## TASK 1
Could you reproduce the SATA passage word for word, starting at "SATA is basically" and ending at "to user programs."?
## TASK 2
How would the SATA passage go on? Write its next part, beginning right after its final sentence.

## PAGE
The SATA Standard is defined by the Serial ATA International Organization (SATA-IO) [3]. The first version, SATA-I, delivered a serial link speed of 1.5 Gbits/second, the second version, SATA-II, of 3 Gbits/second, and the current standard, SATA-III, of 6 Gbits/second. Modern SSD drives fully exploit SATA-III speed and effectively deliver read/write speeds of over 500 MBytes/second.

SATA is basically a point-to-point connection between a SATA host controller and a SATA device. As shown in Fig. 1 multiple communication and processing layers are involved for full SATA functionality:

  • Phy layer - which delivers the electrical interface and which nowadays can be fully implemented inside an FPGA.
  • Link layer - sends and receives data frames and takes care of bit errors. In the SATA Host IP core this is built from programmable logic gates.
  • Transport layer - controls the read and write operation via so-called Frame Information Structure (FIS) types and is also implemented from programmable logic gates.
  • Application layer - handles standard ATA commands to the SATA device. An efficient implementation combines hardware and software.
  • Device layer - serves as a hardware abstraction layer (HAL) to make SATA connected devices available to user programs.
  • User program layer - comprises program suites for operating (and testing) SATA connected devices.

PIC

Figure 1: Serial ATA Function Layers

Modern FPGA devices feature so-called Multi-Gigabit Transceivers (MGT) which are suitable for many different high-speed serial protocols [4]. The SATA Host IP core from ASICS World Services utilizes these MGT to implement high quality SATA functionality, i. e. the Phy layer of the SATA Host IP core is completely done within the FPGA. There is no need for external Phy components.

Excerpt from a dataset
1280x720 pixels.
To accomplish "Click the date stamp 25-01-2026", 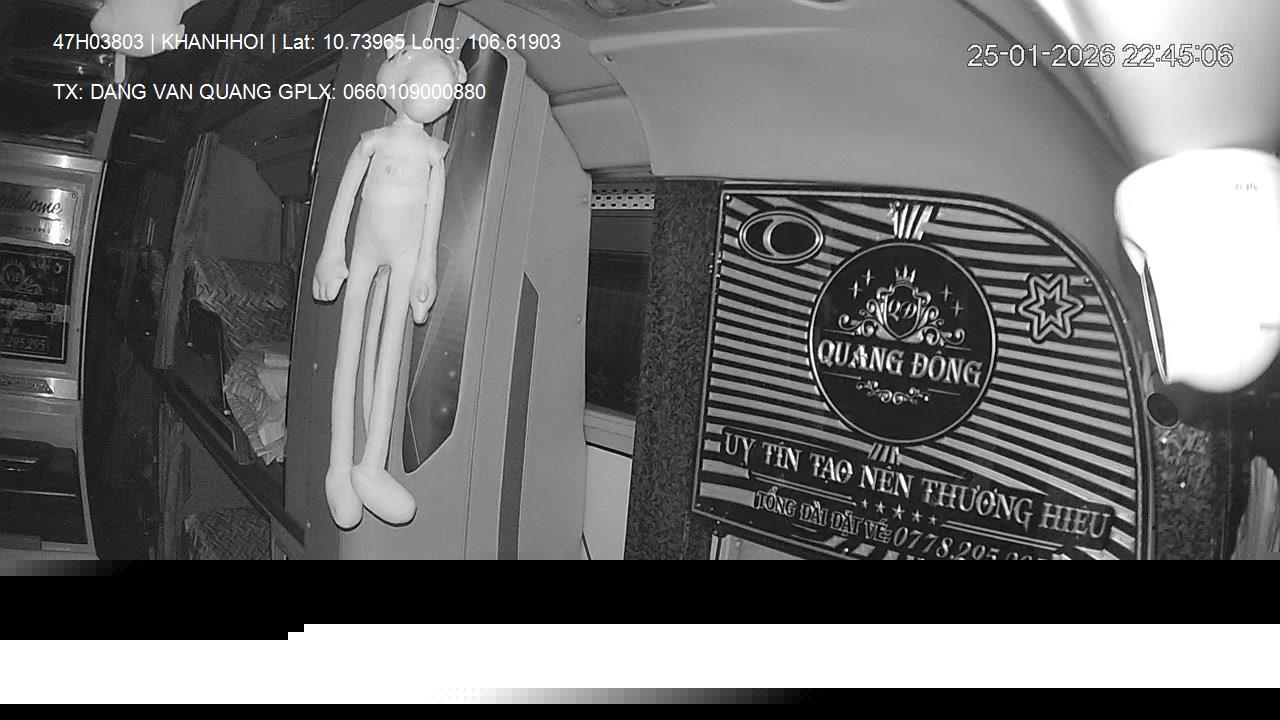I will 1040,56.
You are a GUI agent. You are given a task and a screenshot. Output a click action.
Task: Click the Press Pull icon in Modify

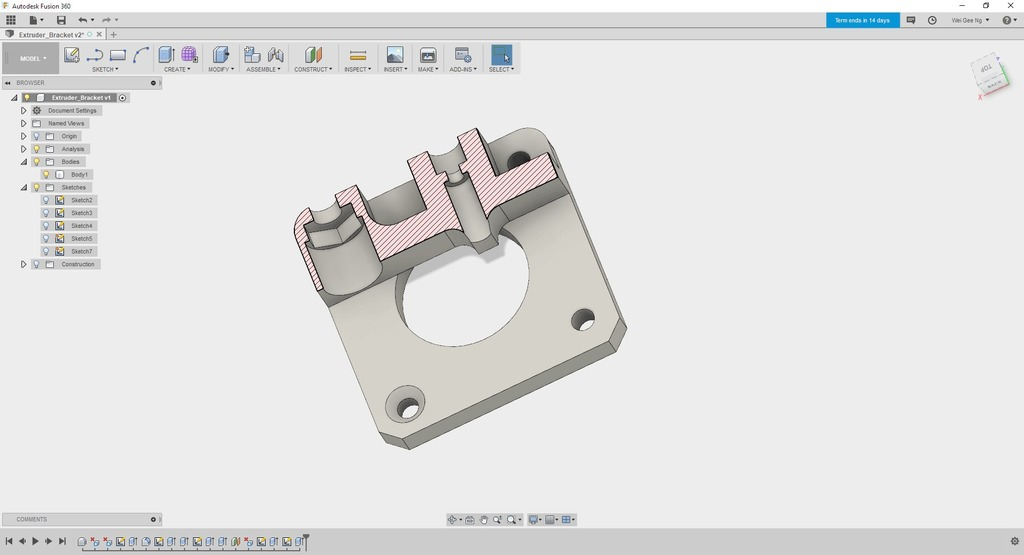tap(220, 55)

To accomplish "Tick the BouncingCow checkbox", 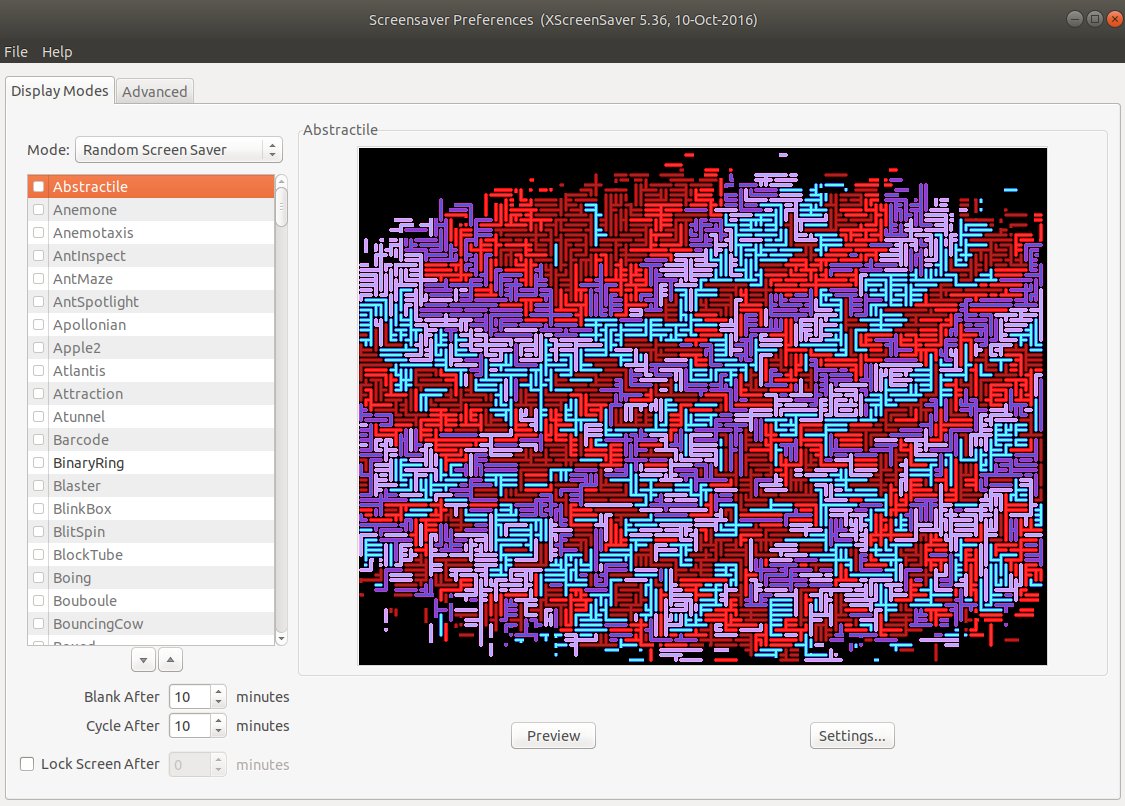I will point(39,624).
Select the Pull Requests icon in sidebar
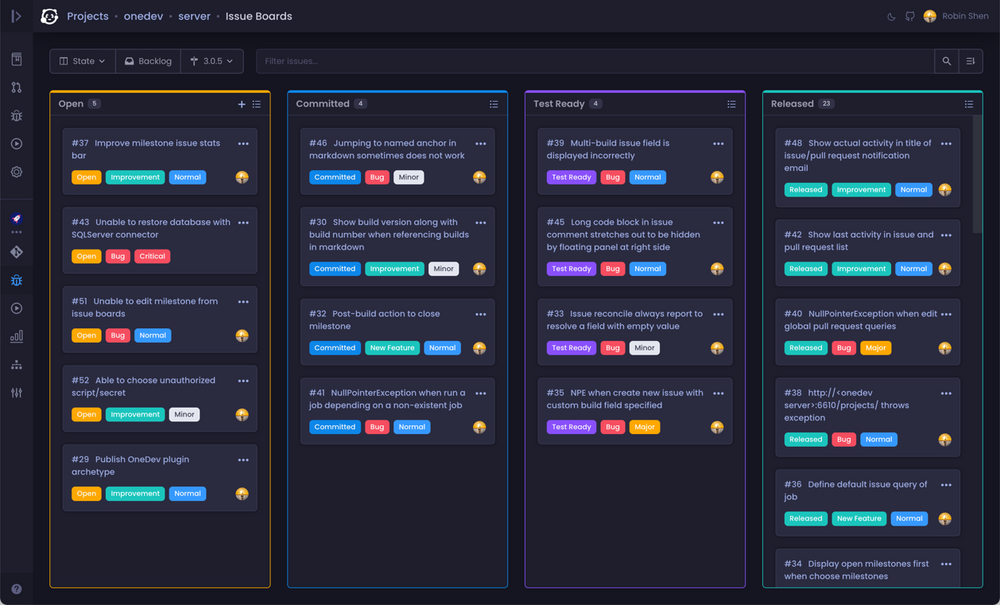Screen dimensions: 1000x605 pyautogui.click(x=16, y=88)
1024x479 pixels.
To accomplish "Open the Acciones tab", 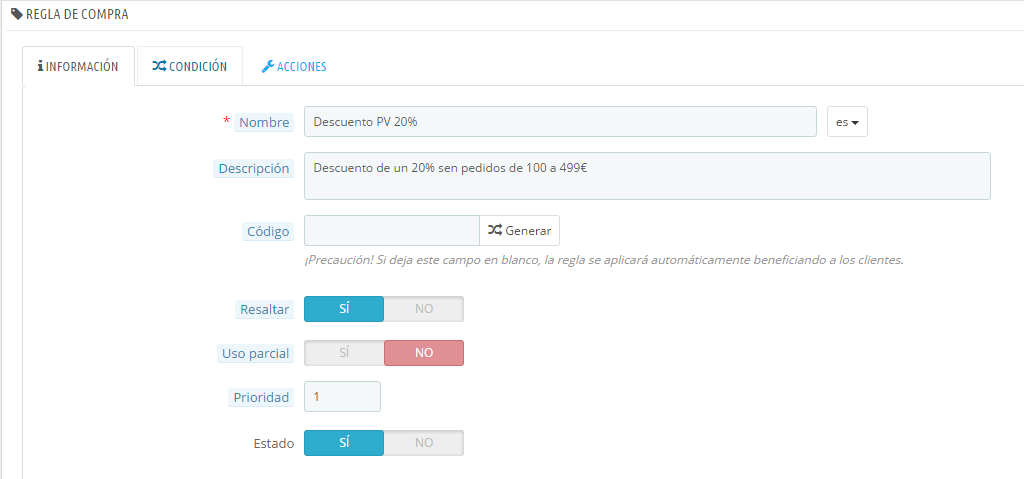I will (294, 67).
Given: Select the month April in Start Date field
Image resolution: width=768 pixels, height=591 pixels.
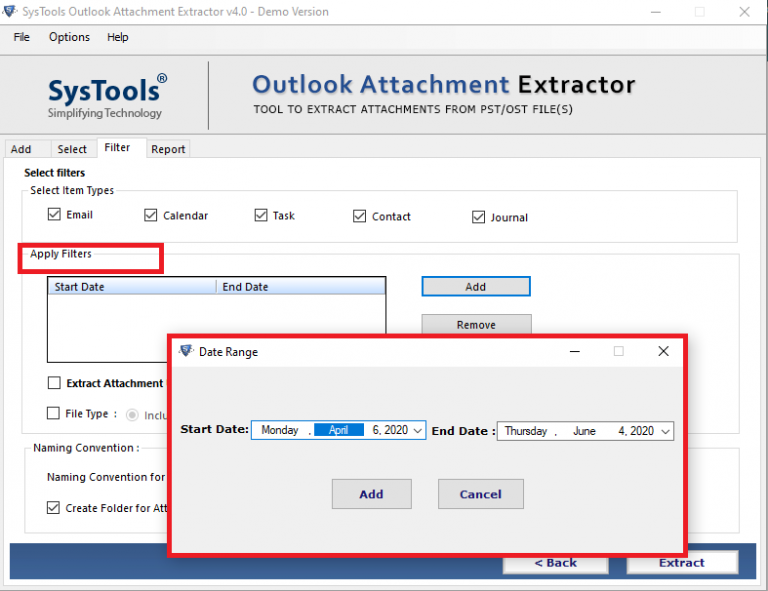Looking at the screenshot, I should [x=338, y=431].
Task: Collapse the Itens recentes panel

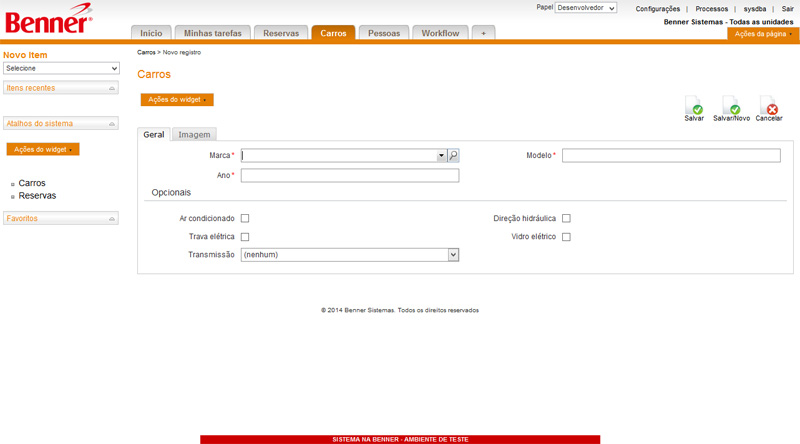Action: pos(112,89)
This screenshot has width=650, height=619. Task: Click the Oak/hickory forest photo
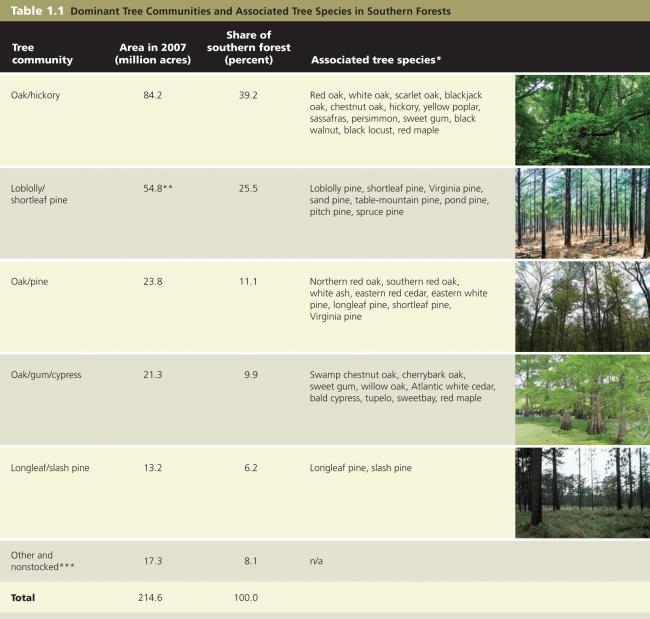pyautogui.click(x=582, y=119)
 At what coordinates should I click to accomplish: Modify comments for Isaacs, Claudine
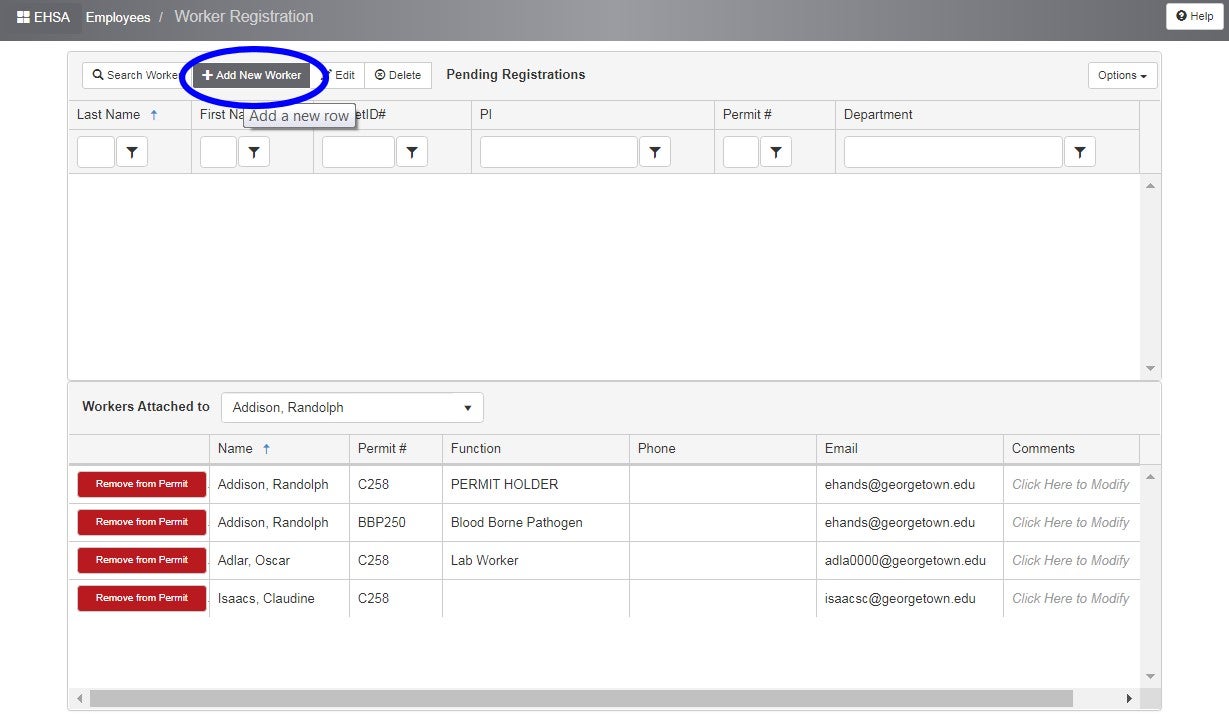(x=1070, y=598)
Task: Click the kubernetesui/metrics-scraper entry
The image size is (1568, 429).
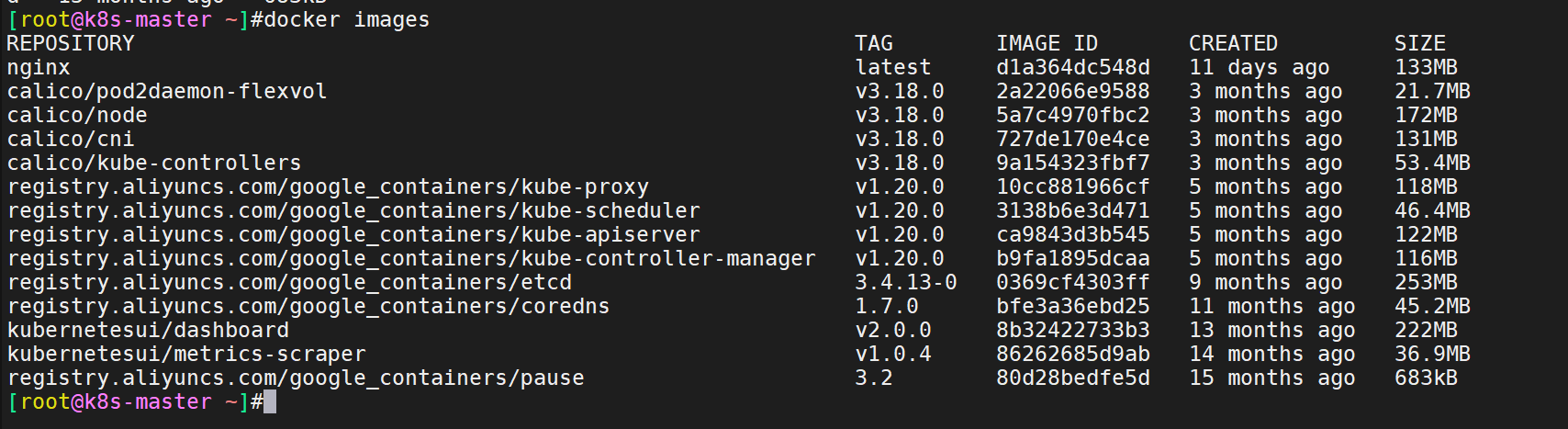Action: click(186, 355)
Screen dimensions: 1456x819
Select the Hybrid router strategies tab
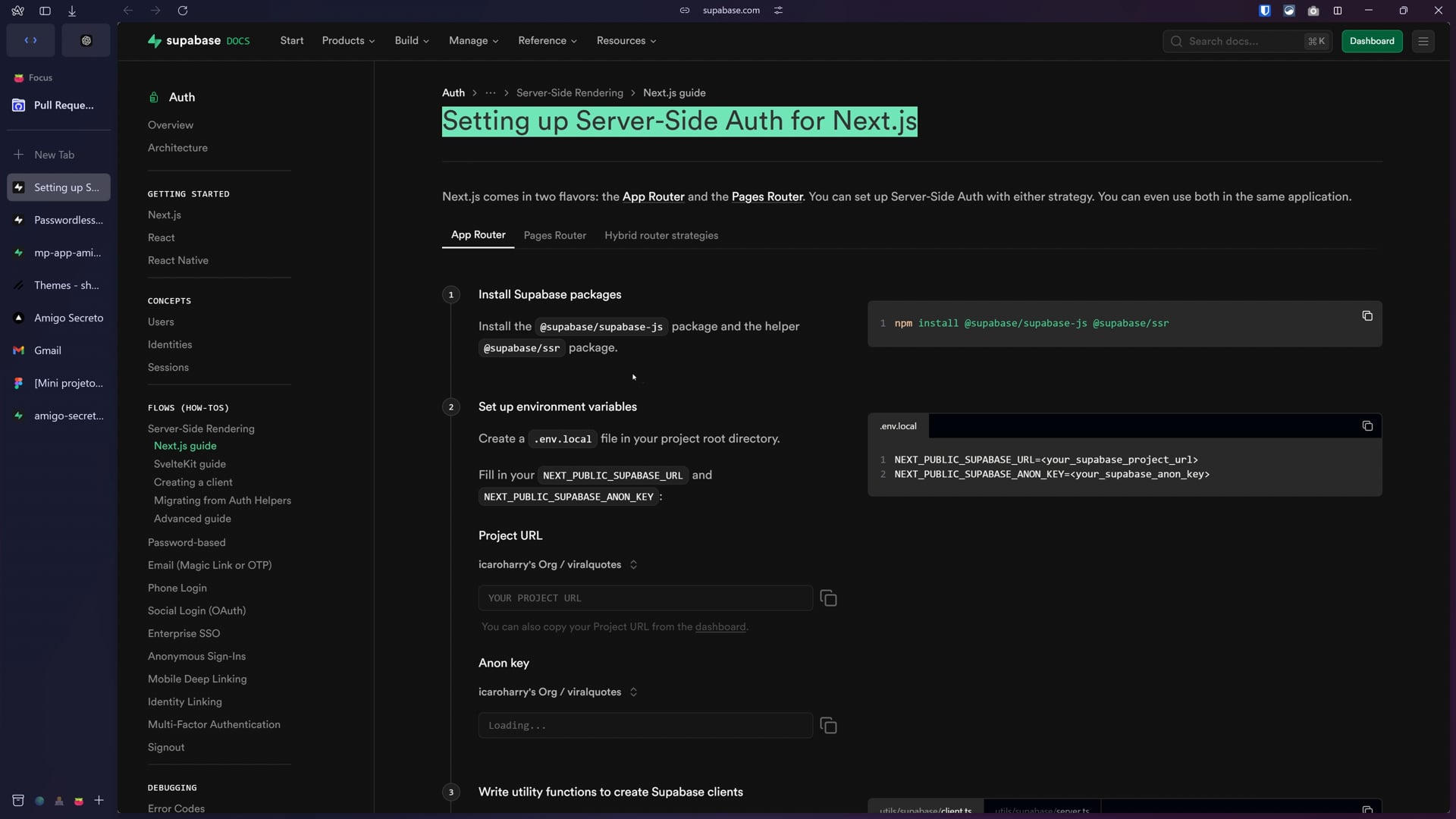click(x=661, y=236)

## EXERCISE OUTPUT 1
SATA is basically a point-to-point connection between a SATA host controller and a SATA device. As shown in Fig. 1 multiple communication and processing layers are involved for full SATA functionality:

  • Phy layer - which delivers the electrical interface and which nowadays can be fully implemented inside an FPGA.
  • Link layer - sends and receives data frames and takes care of bit errors. In the SATA Host IP core this is built from programmable logic gates.
  • Transport layer - controls the read and write operation via so-called Frame Information Structure (FIS) types and is also implemented from programmable logic gates.
  • Application layer - handles standard ATA commands to the SATA device. An efficient implementation combines hardware and software.
  • Device layer - serves as a hardware abstraction layer (HAL) to make SATA connected devices available to user programs.

## EXERCISE OUTPUT 2
The Link layer performs frame based transaction. It transmits and receives control primitives to manage the flow of frames. The Link layer creates a bridge between the Transport layer and the Phy layer. It encapsulates data frames in special symbols that indicate the beginning and end of a frame and removes those symbols on the receiving side. It also automatically asserts back pressure to the SATA device by inserting special hold primitives to throttle the transfers, and responds to back-pressure requests from the device by stripping hold primitives and waiting for valid data. Other responsibilities of the Link layer are to calculate and verify cyclic redundancy checks (CRC) and to scramble/descramble all transmitted data. Scrambling is an important part of the Link layer as it dramatically reduces Electro-Magnetic Interference (EMI).

Communication on the Transport layer is done via Frame Information Structures (FIS). The SATA standard defines this set of FIS types. Because this layer offers important performance trade-offs, we will have a more detailed look at the FIS flow between Host and Device for read and write operations.

As illustrated in Figure 2 the host informs the device about the current active operation via a Register FIS, which holds a standard ATA command. When the device is ready to transmit data it shall send one or more Data FIS and complete the transaction via a Register FIS Device to Host.


PIC

Figure 2: FIS Flow between Host and Device during a DMA operation

Figure 2 shows the FIS flow between host and device for a write DMA operation. Again the host informs the device of the operation via a Register FIS. When the device is ready to receive data it shall send a DMA Activate FIS and the host will start transmitting a single data FIS. When the device has processed this FIS and it still expects data it shall send a DMA Activate FIS again. In case of an error or a completed operation it shall complete the transaction via a Register FIS Device to Host.

A new feature introduced with SATA is the so-called “First Party DMA” (FPDMA). This transfers some control over the DMA engine to the device and thus enables the device for caching a list of commands and reordering these for optimized performance – so called “Native Command Queueing”. New ATA commands are used for First Party DMA transfers. As these commands are not necessarily instantaniously completed by the device, but rather queued, the FIS flow is a bit different for this mode of operation. The flow for a Read FPDMA Queued command is shown on the left hand side of Figure 3.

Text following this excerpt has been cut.